We are one step closer to a skin cancer vaccine
A new study has shown that a personalised cancer vaccine that targets mutations within a patient’s tumor can prevent its regrowth, offering a significant milestone for the cancer vaccine field. The study, reported at the annual meeting of the American Association for Cancer Research, revealed that patients who received a personalised vaccine along with an immunotherapy drug were more likely to remain free of cancer 18 months later than those who did not receive the vaccine. This offers the first clear evidence that a vaccine tailored to genetic changes in a person’s tumor can prevent its regrowth.
Traditional cancer vaccines aim to teach the immune system’s T cells to attack a tumor by exposing them to a protein, or antigen, that pokes out from a cancer cell. But most vaccines have failed to work effectively because the same antigens found on tumors also appear on normal cells.
However, in recent years, as DNA sequencing costs have decreased, some scientists have turned to sequencing the mutations in a patient’s tumour, then creating a vaccine to deliver a few of the corresponding mutated proteins, known as neoantigens, which are found only on the tumour cells.

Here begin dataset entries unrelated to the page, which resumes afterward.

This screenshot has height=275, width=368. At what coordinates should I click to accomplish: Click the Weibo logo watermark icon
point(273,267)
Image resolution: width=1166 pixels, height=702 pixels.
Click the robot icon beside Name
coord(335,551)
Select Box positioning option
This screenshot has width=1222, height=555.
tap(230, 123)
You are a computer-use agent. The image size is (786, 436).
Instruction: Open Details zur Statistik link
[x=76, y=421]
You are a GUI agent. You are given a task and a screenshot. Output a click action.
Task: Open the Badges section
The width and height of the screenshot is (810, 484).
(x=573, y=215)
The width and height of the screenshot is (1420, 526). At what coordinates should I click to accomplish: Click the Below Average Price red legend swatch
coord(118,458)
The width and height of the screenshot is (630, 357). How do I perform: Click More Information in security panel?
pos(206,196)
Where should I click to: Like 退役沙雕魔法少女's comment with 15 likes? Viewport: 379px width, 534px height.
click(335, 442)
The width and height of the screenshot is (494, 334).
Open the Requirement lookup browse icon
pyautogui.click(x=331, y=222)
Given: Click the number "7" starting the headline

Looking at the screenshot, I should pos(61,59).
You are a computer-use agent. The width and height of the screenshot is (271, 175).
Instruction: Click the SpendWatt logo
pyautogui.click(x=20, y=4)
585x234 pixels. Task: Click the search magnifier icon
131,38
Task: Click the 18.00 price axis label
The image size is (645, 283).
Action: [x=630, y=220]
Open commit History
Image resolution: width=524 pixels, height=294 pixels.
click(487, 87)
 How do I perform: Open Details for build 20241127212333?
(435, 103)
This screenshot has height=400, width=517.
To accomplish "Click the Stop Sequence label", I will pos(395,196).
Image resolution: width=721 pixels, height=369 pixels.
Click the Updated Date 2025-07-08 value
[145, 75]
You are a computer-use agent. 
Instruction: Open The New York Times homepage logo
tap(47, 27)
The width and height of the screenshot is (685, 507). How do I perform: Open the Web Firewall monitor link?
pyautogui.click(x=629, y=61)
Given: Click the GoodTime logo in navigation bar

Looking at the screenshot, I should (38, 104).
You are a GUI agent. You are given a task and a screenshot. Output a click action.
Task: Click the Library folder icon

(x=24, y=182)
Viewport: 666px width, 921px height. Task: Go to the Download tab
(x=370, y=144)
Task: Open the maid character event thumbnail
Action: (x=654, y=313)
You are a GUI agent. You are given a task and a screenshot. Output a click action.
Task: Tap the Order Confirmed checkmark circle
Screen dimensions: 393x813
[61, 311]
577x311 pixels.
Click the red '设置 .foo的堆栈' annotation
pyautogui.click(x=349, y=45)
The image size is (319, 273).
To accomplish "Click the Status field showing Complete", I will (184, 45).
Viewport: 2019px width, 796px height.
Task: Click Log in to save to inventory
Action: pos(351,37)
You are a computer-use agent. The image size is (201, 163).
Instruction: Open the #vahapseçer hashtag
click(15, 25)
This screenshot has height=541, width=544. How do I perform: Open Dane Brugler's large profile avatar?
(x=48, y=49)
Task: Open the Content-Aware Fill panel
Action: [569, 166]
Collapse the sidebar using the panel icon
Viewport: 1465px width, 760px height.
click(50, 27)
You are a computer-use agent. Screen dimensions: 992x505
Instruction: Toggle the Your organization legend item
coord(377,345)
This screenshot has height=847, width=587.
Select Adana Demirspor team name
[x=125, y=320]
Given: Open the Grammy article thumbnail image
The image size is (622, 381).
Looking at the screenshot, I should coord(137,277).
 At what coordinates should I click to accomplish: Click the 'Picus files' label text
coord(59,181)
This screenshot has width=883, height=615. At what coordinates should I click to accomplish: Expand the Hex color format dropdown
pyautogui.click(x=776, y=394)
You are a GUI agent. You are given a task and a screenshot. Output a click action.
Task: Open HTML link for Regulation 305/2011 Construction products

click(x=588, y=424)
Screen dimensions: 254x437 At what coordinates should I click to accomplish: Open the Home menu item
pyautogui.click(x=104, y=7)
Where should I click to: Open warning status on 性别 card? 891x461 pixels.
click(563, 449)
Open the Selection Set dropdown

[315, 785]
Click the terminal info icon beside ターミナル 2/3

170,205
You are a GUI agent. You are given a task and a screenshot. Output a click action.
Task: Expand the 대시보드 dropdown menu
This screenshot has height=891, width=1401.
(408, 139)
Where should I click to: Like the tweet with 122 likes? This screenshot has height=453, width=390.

Testing In Melanoma Patients
Merck and Moderna conducted a randomised trial for patients who had advanced melanoma that had spread to lymph nodes and sometimes other sites but that had been surgically removed. All participants received a checkpoint inhibitor drug that blocks a crucial protein from enabling tumors to evade T cells, with two-thirds also receiving vaccine infusions every 3 weeks for about 4 months. The cancer vaccine delivered messenger RNA (mRNA) wrapped in lipid nanoparticles into cells, instructing them to make a protein—in this case, up to 34 tumor neoantigens per patient.
Study findings
In December 2022, the companies reported that patients receiving the vaccine were 44% less likely to die or have a recurrence of their cancer. 84 of the 107 patients, or 79%, were still in remission after 18 months, compared with only 31 of 50 (62%) patients who got the checkpoint inhibitor alone. The vaccine worked regardless of how many mutations the person’s melanoma tumor had, suggesting it could work for cancer types with fewer mutations. This is encouraging as such cancers tend to resist immunotherapy drugs.
A larger study is set to start later this year, aiming to confirm the results of the trial and reveal whether the vaccine extends patients’ lives. Such results could encourage regulators to approve the vaccine. As more details emerge, including evidence that patients who did well made T cells specific to the neoantigens and did not just get an immune boost from the vaccine’s nanoparticles, researchers hope to gain a better understanding of the efficacy of personalised cancer vaccines.